The prominent silk says he did not intent to minimise victims’ suffering
Robert Richter QC, the prominent Melbourne-based barrister representing embattled Cardinal George Pell, has apologised for his comments that have sparked outrage.
The silk said in a statement sent to Australasian Lawyer that he realises why his choice of phrase, which he described as “terrible,” greatly offended many. He offered his sincerest apologies to those hurt or offended by the comments.
He said he spent a sleepless night reflecting on his choice of words during Pell’s plea hearing on Wednesday and that he did not intend to minimise victims’ suffering.
Richter provoked immediate and widespread anger after he said in submissions to Victorian County Court Chief Judge Peter Kidd that Pell’s offences were “no more than a plain vanilla sexual penetration case where the child is not volunteering or actively participating.”
The judge said that he considered the offending to be “callous,” “brazen,” and “with an element of brutality.”
The following is Richter’s apology in full:
“After spending a sleepless night reflecting upon the terrible choice of a phrase I used in court during the course of a long and stressful process, I offer my sincerest apologies to all who were hurt or offended by it.

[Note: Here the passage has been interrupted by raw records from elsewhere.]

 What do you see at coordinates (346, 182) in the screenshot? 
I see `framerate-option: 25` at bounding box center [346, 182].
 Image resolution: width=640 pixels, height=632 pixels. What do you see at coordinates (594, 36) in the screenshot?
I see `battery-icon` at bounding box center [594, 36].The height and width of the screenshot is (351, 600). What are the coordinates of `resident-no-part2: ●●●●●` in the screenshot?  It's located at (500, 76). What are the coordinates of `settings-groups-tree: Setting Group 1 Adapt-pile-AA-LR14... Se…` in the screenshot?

No offence was intended.
It was not intended to evade the seriousness of what had been done.
The seriousness of the crime was acknowledged at the outset by the concession that it merited imprisonment. In seeking to mitigate sentence I used a wholly inappropriate phrase for which I apologise profusely to all who interpreted it in a way it was never intended: it was in no way meant to belittle or minimise the suffering and hurt of victims of sex abuse, and in retrospect I can see why it caused great offence to many.
I hope my apology is accepted as sincerely as it is meant and I will never repeat such carelessness in my choice of words which might offend.”
In December, a jury found Pell guilty of abusing two 13-year-old boys in 1996, when he was archbishop of Melbourne. He was unanimously convicted of one charge of sexually penetrating a child under 16, as well as four counts of committing an indecent act on a child under 16. Details of the case have not been divulged until Wednesday due to legal reasons.
Pell, the most senior Catholic figure to ever be convicted of child sexual abuse, was taken into custody on Wednesday and will be sentenced on 13 March.